Long Island Plastic Surgical Group surgeons are credited with improving the technique to restore function to facial muscles paralyzed by stroke and disease and discovering new uses and procedures for anti-aging treatments. The practice has also partnered with hospitals in projects such as the development of a nationally recognized burn center at Nassau University Medical Center (NuHealth), and the creation of the Cleft Palate and Craniofacial Center at North Shore University Hospital in Manhasset, New York. Within the practice, LIPSG oversees its own academic residency program in partnership with NUMC and Stony Brook Medicine. Graduates from the residency program have gone on to successful careers in both private practice and academia, and have become some of the leading innovators in the fields of plastic and reconstructive surgery.

History 
Long Island Plastic Surgical Group was established by Leonard R. Rubin and Richard H. Walden in April 1948 in Hempstead, New York. The practice grew through the 1950s, with Rubin and Walden offering a residency training program from 1954. During the 1960s, LIPSG founded the Nassau Cleft Palate Rehabilitation Center where all children born on Long Island with cleft lip and palate conditions were treated per an agreement with the State of New York. During this decade, Long Island Plastic Surgical Group surgeons also became the first to conduct studies on using pig skin in the treatment of burn victims at SUNY Downstate Medical Center. In 1967, Rubin co-founded the American Society of Aesthetic Plastic Surgery (ASAPS).
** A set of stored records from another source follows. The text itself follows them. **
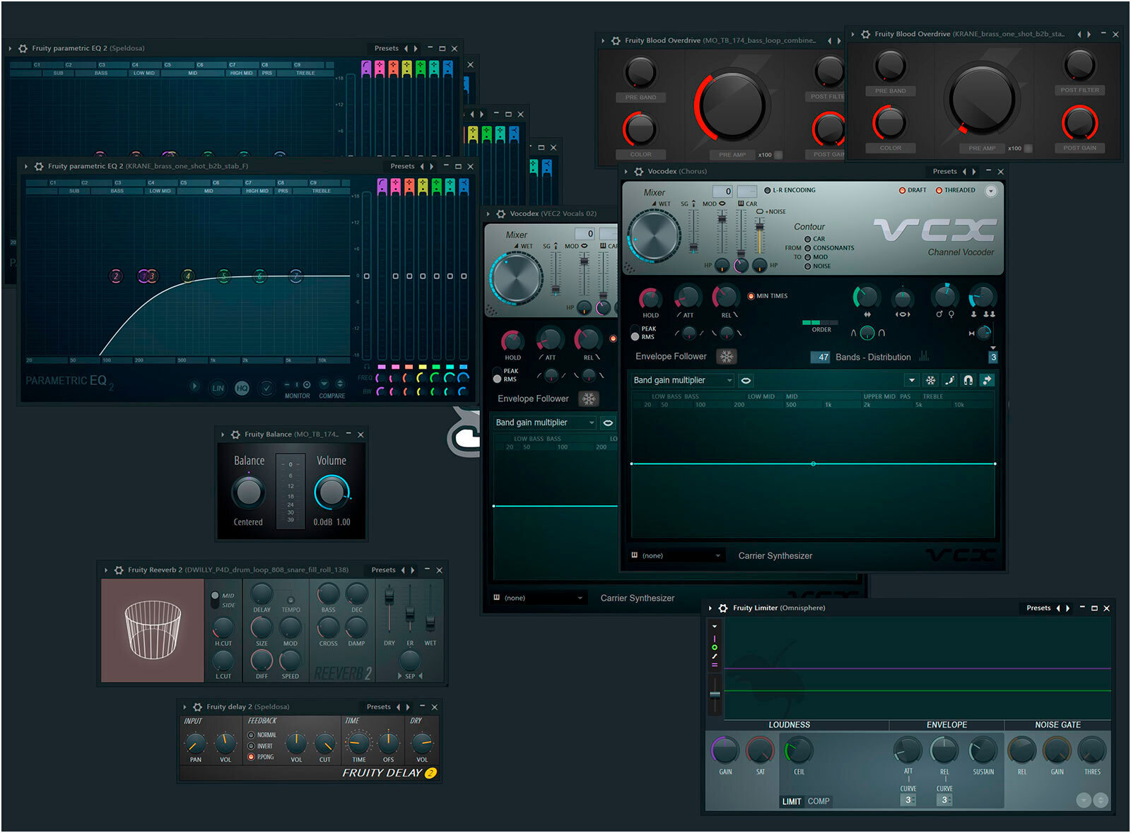Expand the Fruity Balance plugin menu arrow
1131x833 pixels.
tap(223, 435)
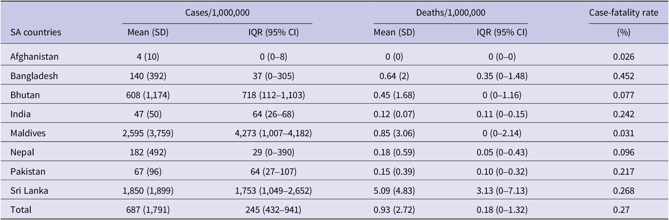Select the Cases/1,000,000 group header
The width and height of the screenshot is (669, 220).
(x=217, y=13)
In the 1970s, LIPSG opened a specialty center devoted to facial reanimation treatment, where Rubin and fellow surgeons could continue the work and research outlined in his published article The Anatomy of a Smile in 1974. By 1978, Long Island Plastic Surgical Group relocated to Mineola, New York and became the first independent center to receive New York State accreditation and certification for its operating rooms. A decade later, LIPSG relocated its main office to a larger facility in Garden City, New York. During the 1990s, Long Island Plastic Surgical Group opened a medical spa, now known as Deep Blue Med Spa, which focuses on skincare and non-surgical cosmetic enhancement. Today, Deep Blue Med Spa treatments range from facials and chemical peels to fractionated laser resurfacing, skin tightening body treatments, and injectables. Deep Blue Med Spa has locations in LIPSG’s Garden City, East Hills, Babylon and Manhattan offices.

In the 2000s, the office expanded throughout New York and opened two new state-accredited operating rooms. In February 2008, LIPSG partnered with Nassau University Medical Center to oversee the $6.7 million renovation of a burn center with unique features such as a hyperbaric chamber for wound treatment. In 2009, LIPSG’s academic residency program became fully accredited and continues to serve as one of the nation’s only privately run, non-university based plastic surgery residency programs. In early 2010, LIPSG also launched 1-877-DR-STITCH, a 24-hour on-call service where LIPSG surgeons meet patients directly at the hospital emergency room or at a LIPSG office location to treat lacerations, complex wounds, broken noses, burns and facial trauma.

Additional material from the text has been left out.